* [Entries taken from a collection]
-=-=-=-=-

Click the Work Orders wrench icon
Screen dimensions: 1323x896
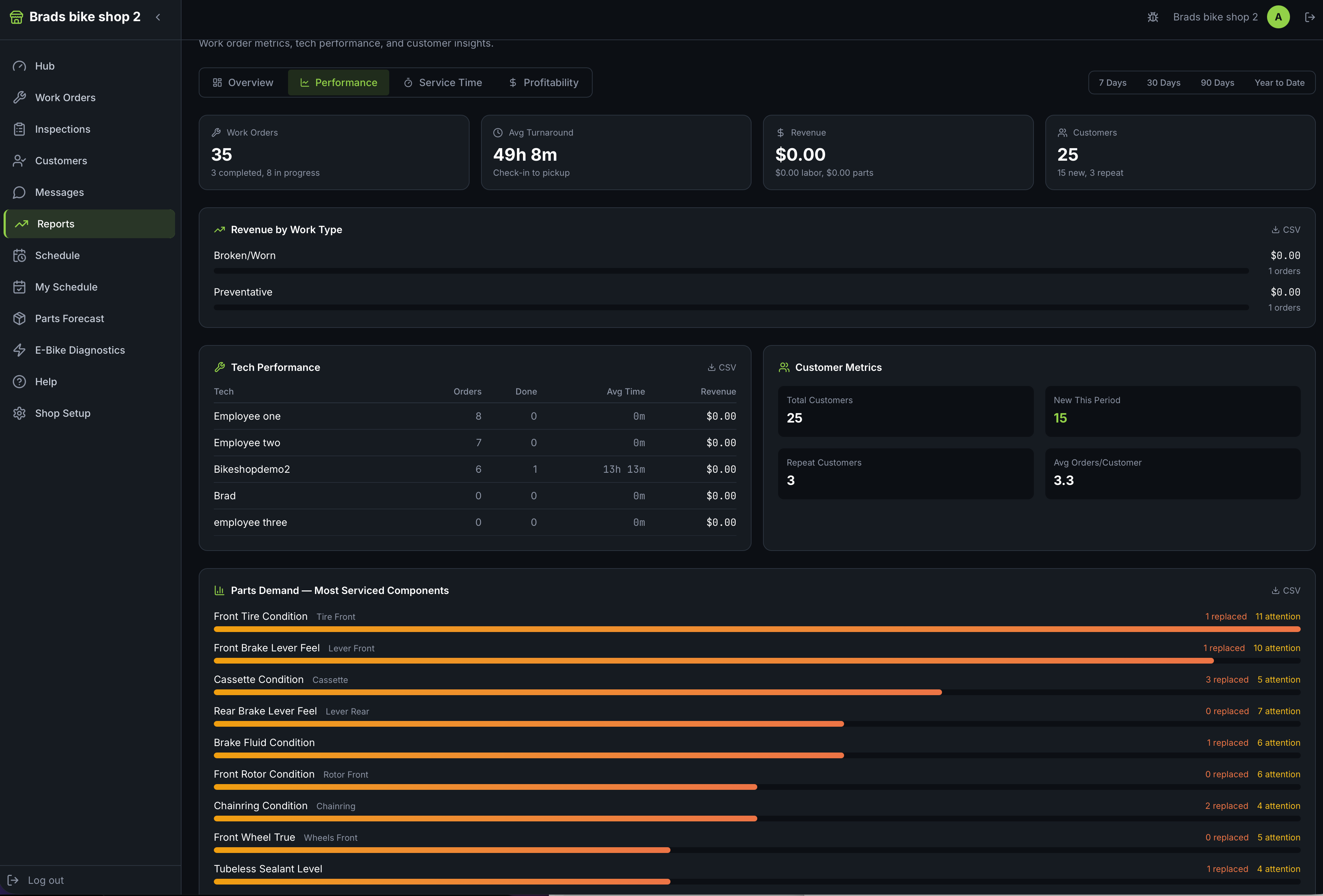click(x=19, y=97)
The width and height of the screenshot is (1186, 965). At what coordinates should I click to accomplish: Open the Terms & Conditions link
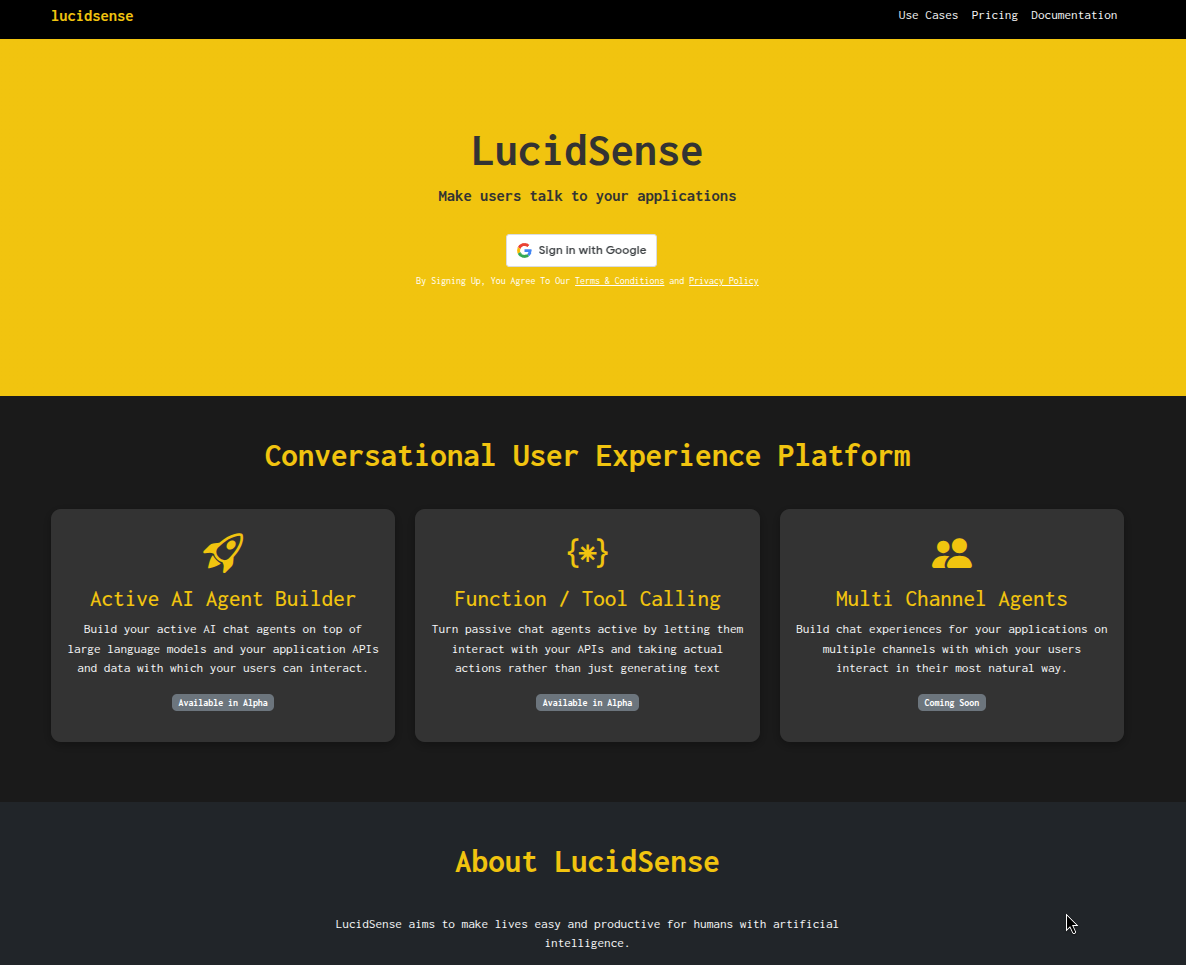[619, 281]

-=-=-=-=-

* [TASK PROMPT]
Without the pictures, give back every record precisely as shown.

* [EXPECTED ANSWER]
Click the Work Orders wrench icon
Screen dimensions: 1323x896
click(x=19, y=97)
The width and height of the screenshot is (1186, 965). At what coordinates should I click to accomplish: Open the Terms & Conditions link
[619, 281]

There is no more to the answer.